Most B.C. cities are ramping up their spending far faster than is affordable, warns the Canadian Federation of Independent Business.
The business lobby group’s third annual Municipal Spending Watch report found expenditures of B.C. cities rose twice as fast as the combined rate of inflation and population growth from 2000 to 2008.
“They are addicted to overspending,” CFIB vice-president Laura Jones said, noting spending rose 58 per cent over those years, compared to a 29 per cent rise in inflation and population.
The CFIB, which has repeatedly called for municipal budget restraint, says civic spending should be capped at the combined rate of population and inflation growth.
Had that been done in in 2000, the study says, the typical B.C. family of four would have had an extra $904 to spend in 2008 alone.
Cities on average spent 9.7 per cent more on operating costs in 2008 than in 2007, while population and inflation rose a combined four per cent.
Jones said civic leaders are masters at making controversial spending cuts to “perpetuate the myth that they are hard done by” while neglecting to tackle other costs.

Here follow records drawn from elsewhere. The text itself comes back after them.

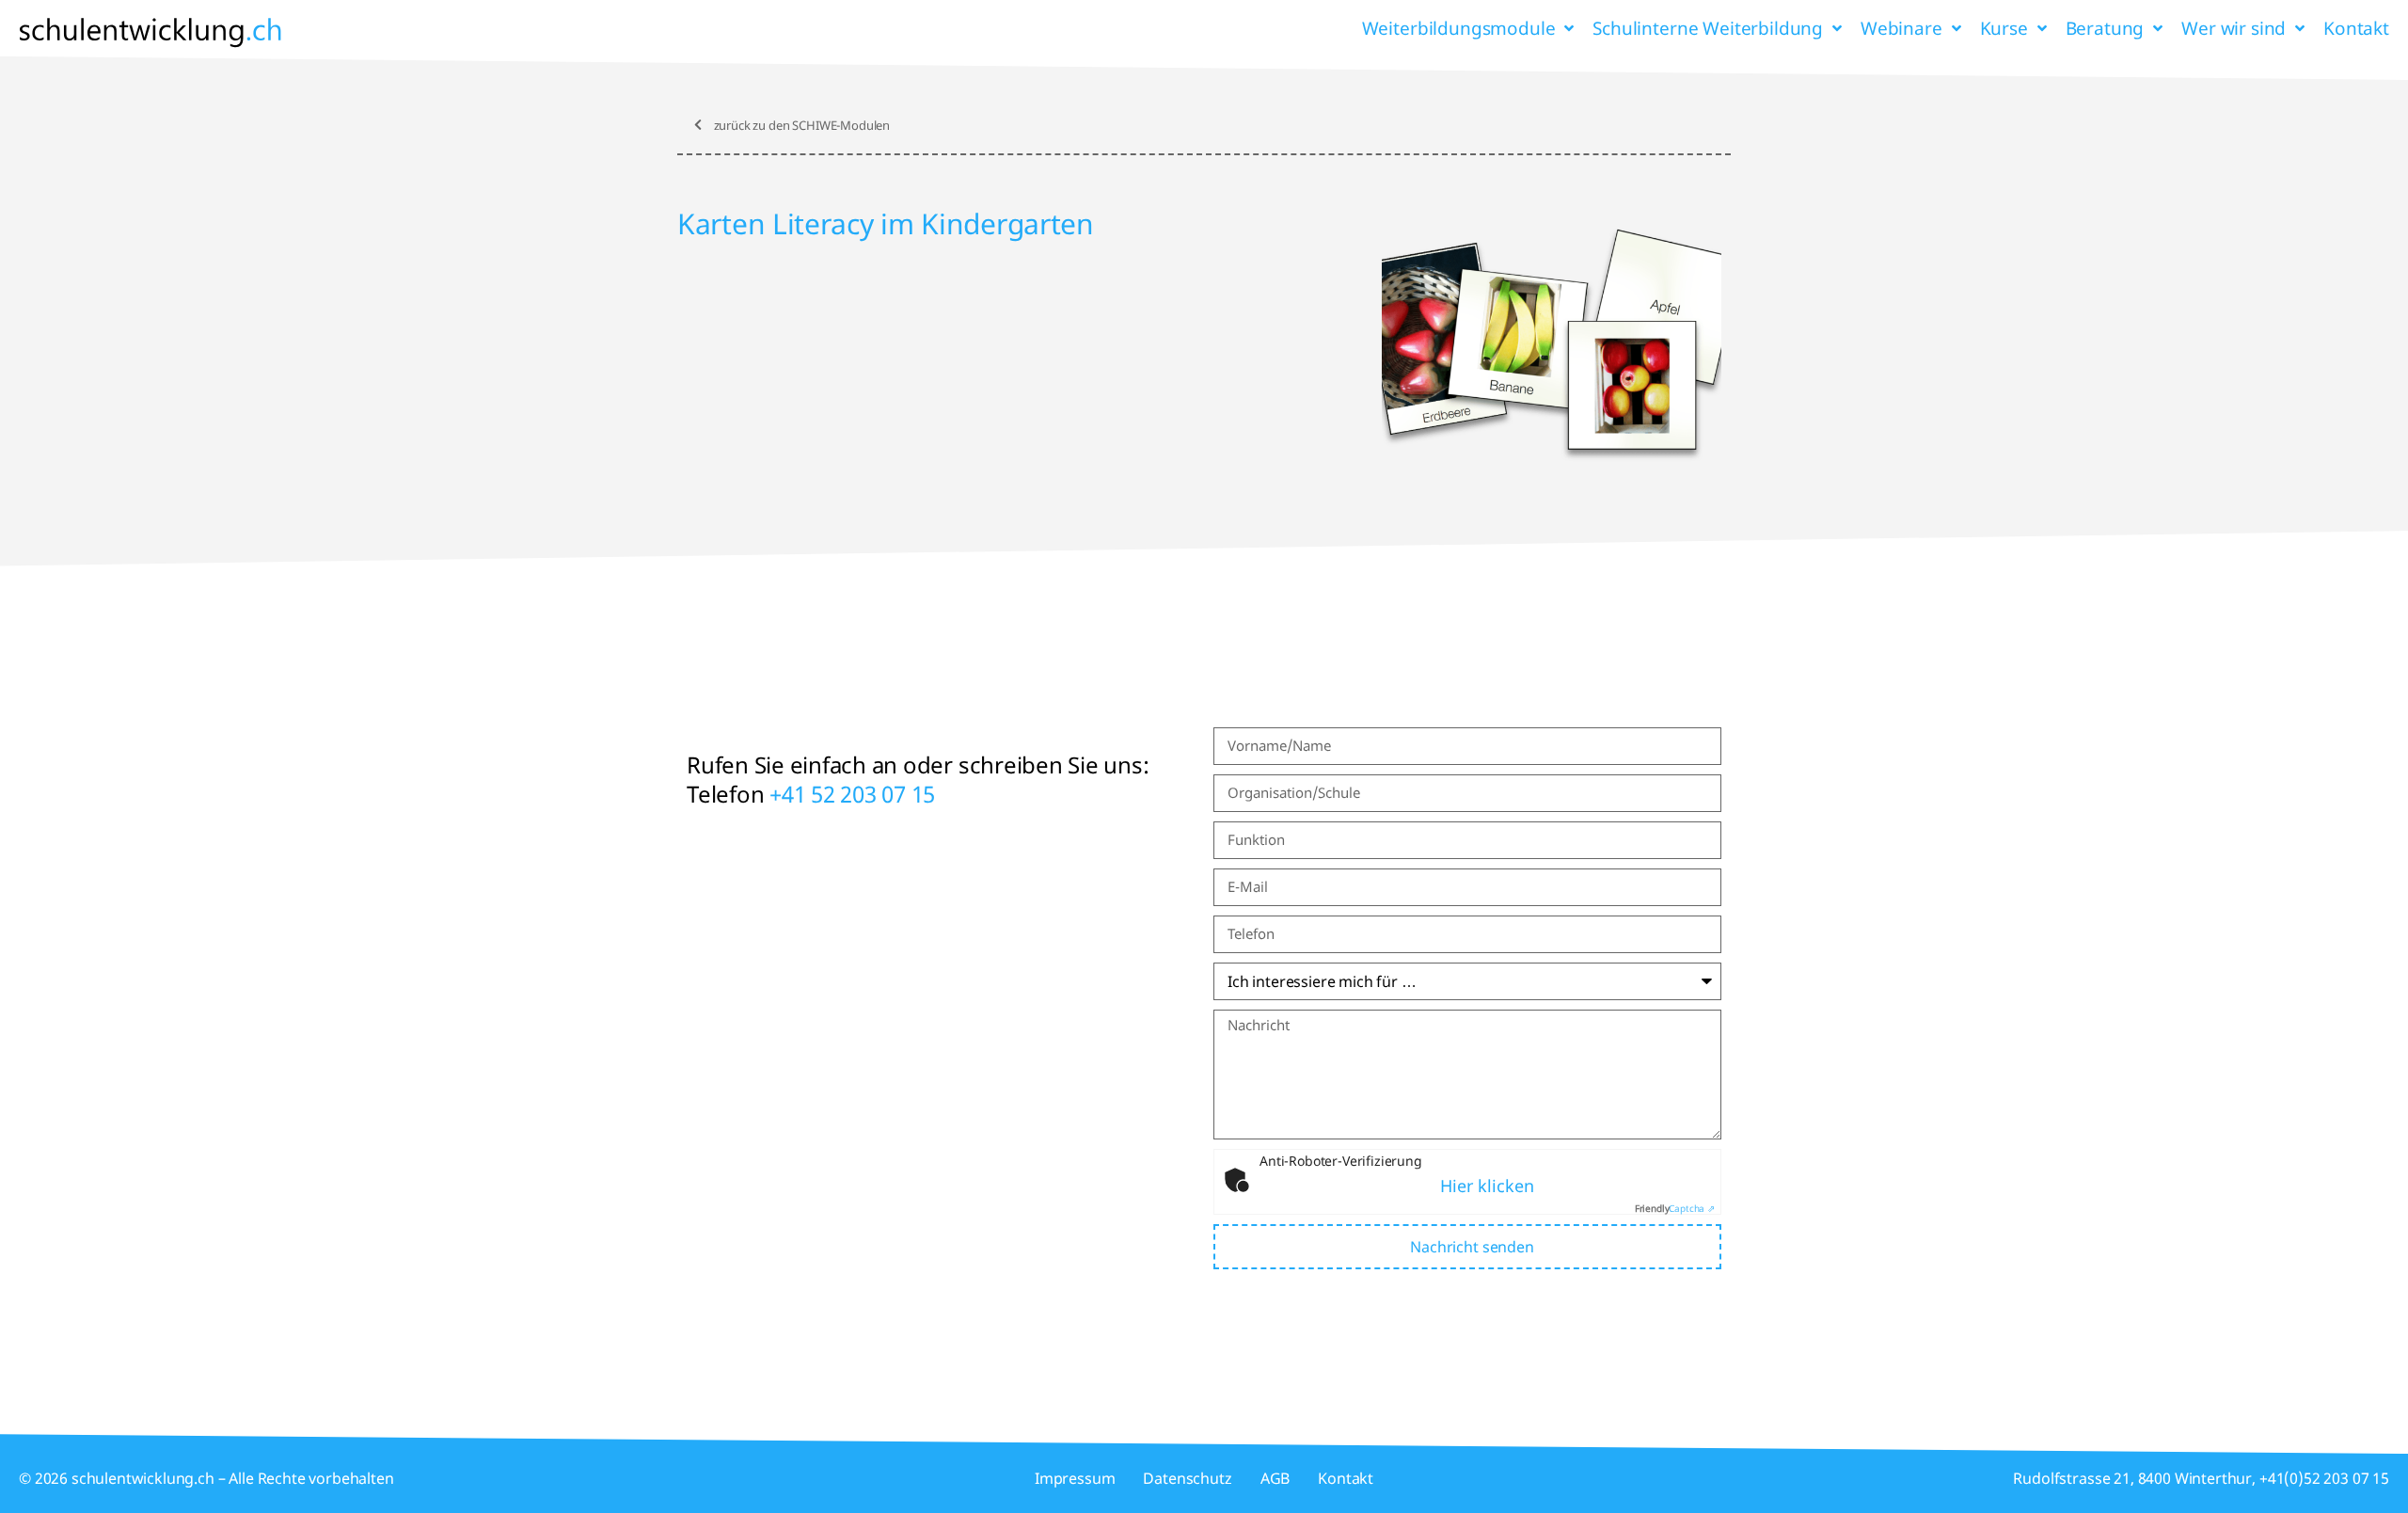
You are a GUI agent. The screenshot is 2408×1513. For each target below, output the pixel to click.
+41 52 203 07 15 (852, 793)
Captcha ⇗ (1675, 1208)
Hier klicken (1487, 1185)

“It’s grossly unfair to taxpayers who suffer tax and fee increases that outstrip their pay increases.”
The report lists Prince George as the worst offender among large B.C. cities, with 2000-2008 spending climbing almost four times faster than inflation and population.
In the Lower Mainland, spending rose more than three times faster in North Vancouver District (3.41) and West Vancouver (3.19); and two to three times faster in Pitt Meadows (2.8) North Vancouver City (2.76), White Rock (2.58), Maple Ridge (2.38), Delta (2.36), Chilliwack (2.34), Langley Township (2.33), Coquitlam (2.26), Langley City (2.14) and Port Coquitlam (2.12).
Spending also outstripped population and inflation growth in Vancouver (1.92 times), Surrey (1.90), Richmond (1.83), Burnaby (1.67), Mission (1.64), Port Moody (1.38) and New Westminster (1.15).
The business group says programs and services will ultimately be at risk and it also wants a municipal Auditor-General created to oversee cities.
Pitt Meadows Mayor Don MacLean said the CFIB is out of step with what most citizens want and are willing to pay for.
“We buy what our constituents want us to buy,” MacLean said. “If our people want a new indoor swimming pool, we buy it for them.”
If most citizens shared the business lobby’s view, he said, city councils would respond accordingly.
“I’m a businessman,” added MacLean, who runs an insurance office. “Because their position is so stridently one-sided, I quit the CFIB three or four years ago. They’re not looking at the big picture.”
Municipal leaders also contend unionized labour costs are difficult to control and there’s less fat to cut from local government than business critics believe.
Cities in Metro Vancouver are bracing for a worsening cost squeeze in the years ahead.
They say major utility expenses they say are being forced upon them by federal or provincial policies – including water and sewage treatment mega-projects estimated to cost billions of dollars.